New on Matter: How Earth Escaped Becoming A Dead Sea Planet

My “Matter” column this week at the New York Times is a biography of the element chlorine. You may know it from roles in such classics as The Swimming Pool or Table Salt. But chlorine has had a long, weird history on Earth. Recent studies suggest that chlorine levels were ten times higher on our planet when it formed. If it still had that much chlorine today, we probably never would have existed. Check out my column for the full story.

3 thoughts on “New on Matter: How Earth Escaped Becoming A Dead Sea Planet

  1. So you’re saying Earth’s extra chlorine was eliminated by asteroids splashing away a lot of the water in which a lot of the chlorine was dissolved? But that would not lower the concentration of chlorine in the water. It doesn’t sound right to me.
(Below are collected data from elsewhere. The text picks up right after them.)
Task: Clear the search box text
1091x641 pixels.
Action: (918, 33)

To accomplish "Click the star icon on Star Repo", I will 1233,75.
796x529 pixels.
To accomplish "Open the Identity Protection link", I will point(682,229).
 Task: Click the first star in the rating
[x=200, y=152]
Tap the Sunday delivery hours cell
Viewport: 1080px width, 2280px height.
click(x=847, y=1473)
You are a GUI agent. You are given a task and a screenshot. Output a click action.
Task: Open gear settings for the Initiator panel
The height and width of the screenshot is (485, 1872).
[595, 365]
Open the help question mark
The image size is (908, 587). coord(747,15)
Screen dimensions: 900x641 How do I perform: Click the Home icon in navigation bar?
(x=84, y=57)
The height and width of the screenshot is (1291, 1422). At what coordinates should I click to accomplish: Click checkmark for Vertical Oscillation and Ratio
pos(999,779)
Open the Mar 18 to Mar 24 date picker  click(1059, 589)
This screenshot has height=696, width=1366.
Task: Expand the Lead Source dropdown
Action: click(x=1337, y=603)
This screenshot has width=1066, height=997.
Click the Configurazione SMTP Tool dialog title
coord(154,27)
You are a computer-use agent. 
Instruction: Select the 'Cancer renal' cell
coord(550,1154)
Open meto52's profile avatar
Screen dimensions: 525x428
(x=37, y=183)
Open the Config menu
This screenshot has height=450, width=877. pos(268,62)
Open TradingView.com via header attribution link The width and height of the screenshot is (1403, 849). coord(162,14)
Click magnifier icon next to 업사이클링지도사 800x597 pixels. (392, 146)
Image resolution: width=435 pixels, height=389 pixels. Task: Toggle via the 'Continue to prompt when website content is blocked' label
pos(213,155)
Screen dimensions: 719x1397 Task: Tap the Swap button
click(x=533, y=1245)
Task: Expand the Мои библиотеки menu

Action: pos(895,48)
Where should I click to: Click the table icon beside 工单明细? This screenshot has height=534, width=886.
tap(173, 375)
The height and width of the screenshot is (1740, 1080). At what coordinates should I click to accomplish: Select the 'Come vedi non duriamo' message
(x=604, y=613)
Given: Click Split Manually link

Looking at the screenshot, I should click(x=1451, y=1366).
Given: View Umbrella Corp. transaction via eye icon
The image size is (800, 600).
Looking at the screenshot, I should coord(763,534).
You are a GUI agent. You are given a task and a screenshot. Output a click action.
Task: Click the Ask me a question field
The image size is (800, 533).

  2. The clue is in the abstract: ” Almost half of Earth’s Cl and Br inventory resides in the ocean and evaporites, demonstrating the unique affinity for aqueous solutions for these elements. During planetary accretion, there would have been a strong sequestration of halogens into the crustal reservoir. ‘Collisional erosion’ during planetary accretion provides a mechanism that would uniquely strip the heavy halogens out of an accreting Earth.”

    So since Cl and Br would be concentrated to the crust, erosion of it and its water would preferentially remove Cl & Br. Asteroids would replenish the volatile supply including a 10x today concentration of Cl & Br. But as long as the crustal concentration of Cl and Br was higher than 10x there would be a net loss.

    Afterwards the crust would again deposit evaporites which would take the oceans down to towards today’s saline concentrations. And I would assume plate tectonics, which got started before the Great Oxygenation Event, would help take the ocean further. There are IIRC signs that the early oceans, certainly as regards sulfur, was laced with stuff not seen today (Fe, S, Cl, Br). But there is also a crystal encapsulated water sample from ~ 3.1 Ga bp which, if I remember correctly, tells us that at that time ocean salines were rather as today (except at ~ 40 degC and oxygen free).

  3. The collisional erosion mechanism would be generic for accreting terrestrials in planetary disks, so it augurs well for habitability.

    On the other hand the paper adds concerns about disks having more of saline building compounds than ours. As they say, rain could be scarce. (And further there are papers that say ~ 80 % of today’s water circulation is due to life, plant evaporation, bacterial rain drop seeds and what not.)

    Saline planets may as well be ocean planets for as much use continents could be for life.